Work required.
Set out every line of the records below as a numbered list, omitting any blank lines.

Given data.
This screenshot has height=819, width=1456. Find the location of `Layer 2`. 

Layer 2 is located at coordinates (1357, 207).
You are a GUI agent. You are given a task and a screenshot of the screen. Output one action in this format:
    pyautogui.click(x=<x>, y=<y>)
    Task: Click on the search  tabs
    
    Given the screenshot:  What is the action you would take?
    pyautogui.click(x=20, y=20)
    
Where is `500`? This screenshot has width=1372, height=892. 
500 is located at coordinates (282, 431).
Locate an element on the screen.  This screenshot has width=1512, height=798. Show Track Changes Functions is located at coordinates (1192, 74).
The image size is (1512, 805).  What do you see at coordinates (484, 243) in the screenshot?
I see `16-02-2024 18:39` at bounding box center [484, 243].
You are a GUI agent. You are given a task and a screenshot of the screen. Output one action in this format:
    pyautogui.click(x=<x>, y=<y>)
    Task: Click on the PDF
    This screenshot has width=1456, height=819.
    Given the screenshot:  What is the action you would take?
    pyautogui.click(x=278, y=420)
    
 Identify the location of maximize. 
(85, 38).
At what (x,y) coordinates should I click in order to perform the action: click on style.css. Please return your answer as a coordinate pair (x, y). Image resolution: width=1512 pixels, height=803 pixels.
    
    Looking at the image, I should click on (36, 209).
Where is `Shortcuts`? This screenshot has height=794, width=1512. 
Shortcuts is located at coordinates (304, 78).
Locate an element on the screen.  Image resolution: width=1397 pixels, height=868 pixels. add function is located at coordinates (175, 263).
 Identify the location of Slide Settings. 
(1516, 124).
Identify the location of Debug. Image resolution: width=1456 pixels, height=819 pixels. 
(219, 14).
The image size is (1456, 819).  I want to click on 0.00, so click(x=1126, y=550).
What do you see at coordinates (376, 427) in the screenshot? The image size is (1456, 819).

Answer for this exercise.
1. This screenshot has height=819, width=1456. Find the location of `Layer 2`. 
2. Layer 2 is located at coordinates (1357, 207).
3. You are a GUI agent. You are given a task and a screenshot of the screen. Output one action in this format:
4.     pyautogui.click(x=<x>, y=<y>)
5.     Task: Click on the search  tabs
6.     Given the screenshot:  What is the action you would take?
7.     pyautogui.click(x=20, y=20)
8. Where is `500`? This screenshot has width=1372, height=892. 
9. 500 is located at coordinates (282, 431).
10. Locate an element on the screen.  This screenshot has width=1512, height=798. Show Track Changes Functions is located at coordinates (1192, 74).
11. The image size is (1512, 805).  What do you see at coordinates (484, 243) in the screenshot?
12. I see `16-02-2024 18:39` at bounding box center [484, 243].
13. You are a GUI agent. You are given a task and a screenshot of the screen. Output one action in this format:
14.     pyautogui.click(x=<x>, y=<y>)
15.     Task: Click on the PDF
16.     This screenshot has width=1456, height=819.
17.     Given the screenshot:  What is the action you would take?
18.     pyautogui.click(x=278, y=420)
19.  Identify the location of maximize. 
20. (85, 38).
21. At what (x,y) coordinates should I click in order to perform the action: click on style.css. Please return your answer as a coordinate pair (x, y). Image resolution: width=1512 pixels, height=803 pixels.
22.     Looking at the image, I should click on (36, 209).
23. Where is `Shortcuts`? This screenshot has height=794, width=1512. 
24. Shortcuts is located at coordinates (304, 78).
25. Locate an element on the screen.  Image resolution: width=1397 pixels, height=868 pixels. add function is located at coordinates (175, 263).
26.  Identify the location of Slide Settings. 
27. (1516, 124).
28. Identify the location of Debug. Image resolution: width=1456 pixels, height=819 pixels. 
29. (219, 14).
30. The image size is (1456, 819).  I want to click on 0.00, so click(x=1126, y=550).
31. What do you see at coordinates (376, 427) in the screenshot? The image size is (1456, 819).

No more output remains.